Und trotzdem er dies durchschaut, trotzdem glaubt er daran. Denn sein Fall liegt auch anders wie die andern, nicht wahr, sein Fall ist ein ganz besonderer Fall.

Aber es ist auch gefährlich, grübelt der Gafangene, zu rüchtig zu sein. Dann ist man unentbehrlich, wird ungern fortgelassen, solch Gesuch wird gar nicht befürwortet. Und dann hat die Leitung ja auch ein Interesse daran, den Gefangenenbestand möglichst hochzuhalten. Seit die Strafen der Inflationszeit größtenteils verbüßt sind, ist der Bestand der Gefängnisse teilweise unter 50 v. H. der Normalbelegung gesunken. Das hat Beamtenentlassungen, Zusammenlegungen etc. zur Folge. Nein, sicher ist es mit dem Befürworten ganz und gar nicht.

Schon nach ein paar Wochen nach der Stellung seines Gesuches ist eine Antwort da. Der Gefangene soll angeben, wo er in der Zwischenzeit seit Begehung seiner Tat gearbeitet hat. Der Gefangene ist Beamter, Angestellter; man wird also an seinen früheren Arbeitsstellen anfragen, wie er sich dort geführt hat. Er hat schon so schwere Sorgen, wie er nach der Entlassung Arbeit bekommen wird, nun sieht er es beinahe unmöglich werden, da das Gericht so eifrig für Bekanntwerden seiner Verschuldung sorgt. Nach Verbüßung der Strafe wird erst die wahre Schädigung beginnen.

Vielleicht bekommt der Gefangene dann schließlich sechs Wochen B.-F. zugebilligt. (In den meisten Fällen nicht.) Aber wie oft hat er unterdes die Stunde verflucht, da er von dieser B.-F. hörte. Er kam her, er hatte sich mit sechs Monaten abgefunden. Dann machte man ihm Hoffnungen, er lebte die ganze Strafzeit darin. Es waren peinigende, quälende Hoffnungen. Sie zwangen ihn zu erschöpfender Arbeitsleistung. Sie brachten ihn zur tiefsten, feigsten Demut. Er wurde von den andern isoliert, er wurde ihr Spion, ihr Aufpasser, ihr Verräter. Dann zerstörte man ihm auch noch die spärlichen Aussichten für seine Zukunft.

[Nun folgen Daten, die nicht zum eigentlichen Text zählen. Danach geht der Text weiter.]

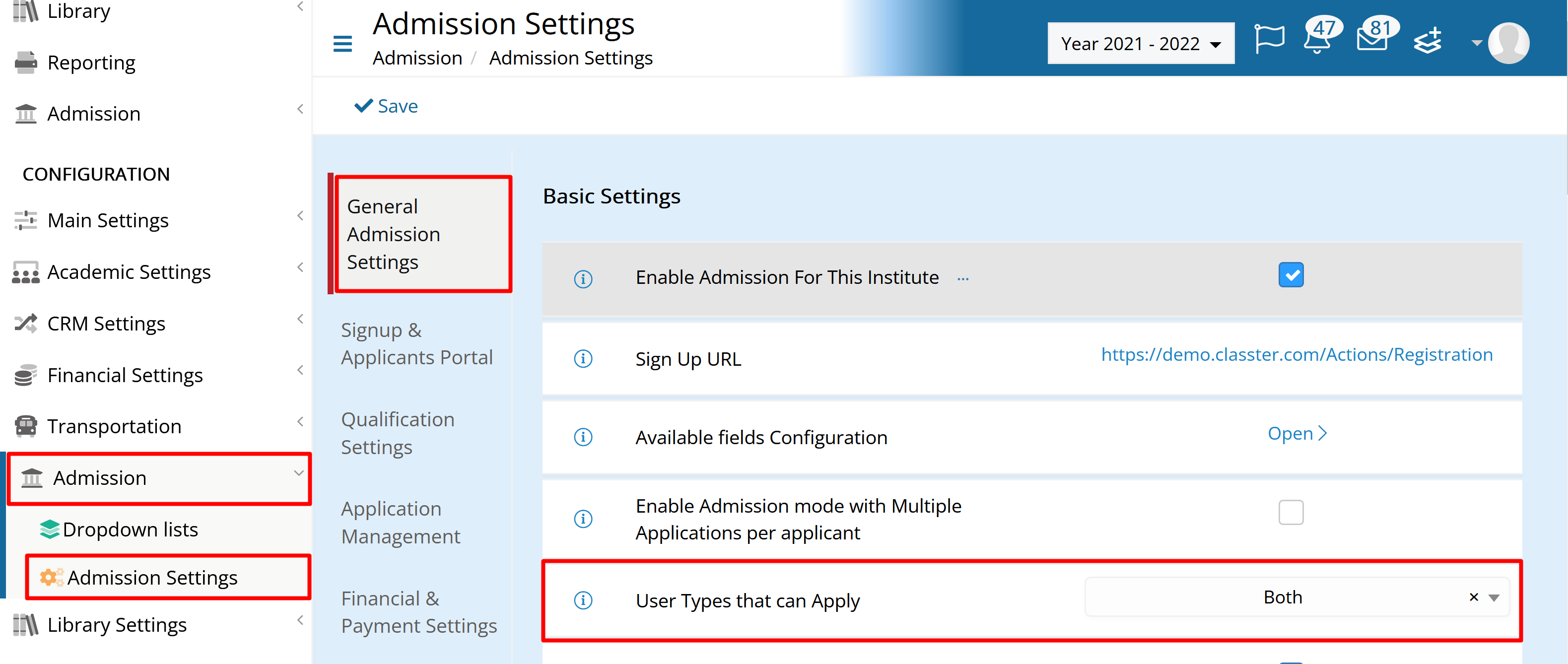1568x664 pixels.
Task: Click the layers plus quick-add icon
Action: tap(1427, 41)
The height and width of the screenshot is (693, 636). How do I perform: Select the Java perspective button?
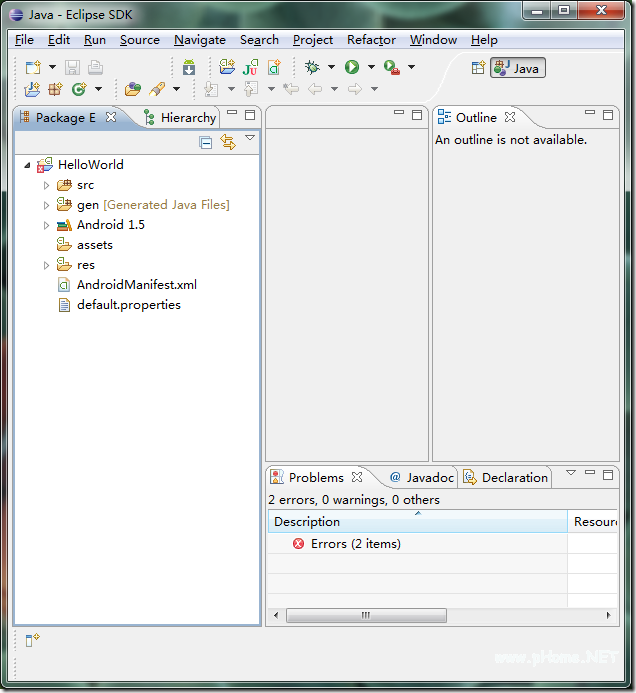[518, 68]
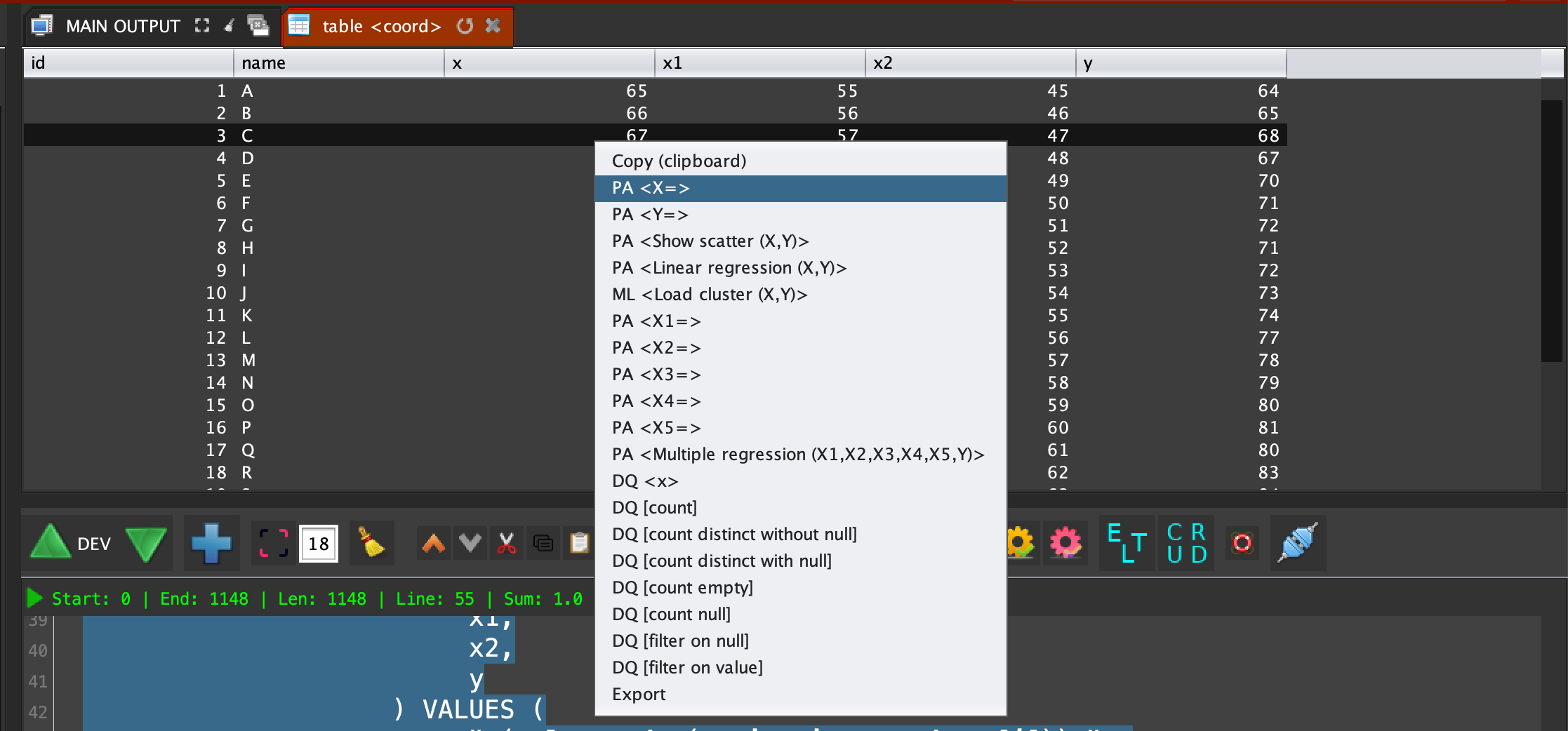Image resolution: width=1568 pixels, height=731 pixels.
Task: Switch to the MAIN OUTPUT tab
Action: [x=122, y=27]
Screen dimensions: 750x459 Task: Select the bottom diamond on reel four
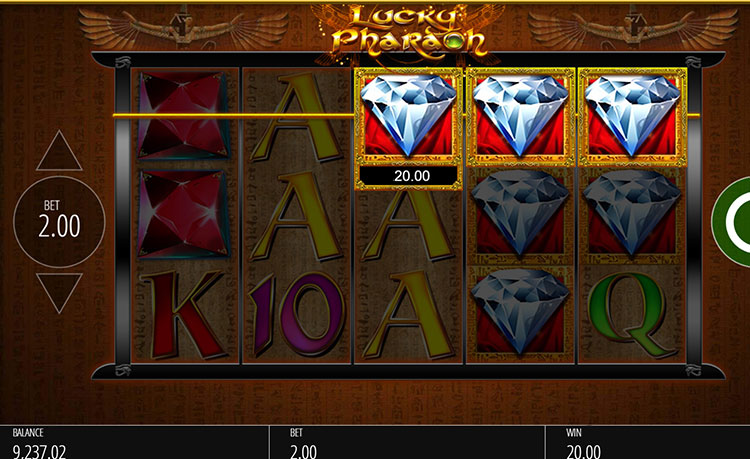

Man glaubt doch nicht, daß der einzelne Beamte daran Schuld trägt. Der Beamte ist in weitem Maße dafür verantwortlich, daß der Gefangene nicht flieht, sich anständig benimmt usw. Die Behandlung durch die Beamten ist gut. Gewiß, es sind fast nur Subalternbeamte, die zudem im jahrezehntelangen Strafanstaltsdienst stumpf geworden sind. Aber was sie tun können, die Lage nicht unnütz zu erschweren, das tun sie. An ihnen liegt es nicht.

Es liegt an dem System, der Gesamtheit des Strafvollzugsdienstes, längst ein toter Körper, versteinertes Gerippe ist. Was vielleicht einmal sinnvoll war, hat längst seinen Sinn verloren. Und es ist zwecklos, an dieser Leiche Kuren zu versuchen. Man sehe doch, wie ein an sich menschlich gewolltes Gesetz, wie das über die B.-F. sich in sein Gegenteil verkehrt, häßliche Quälerei wird.

Tot ist tot, ein anderes muß werden.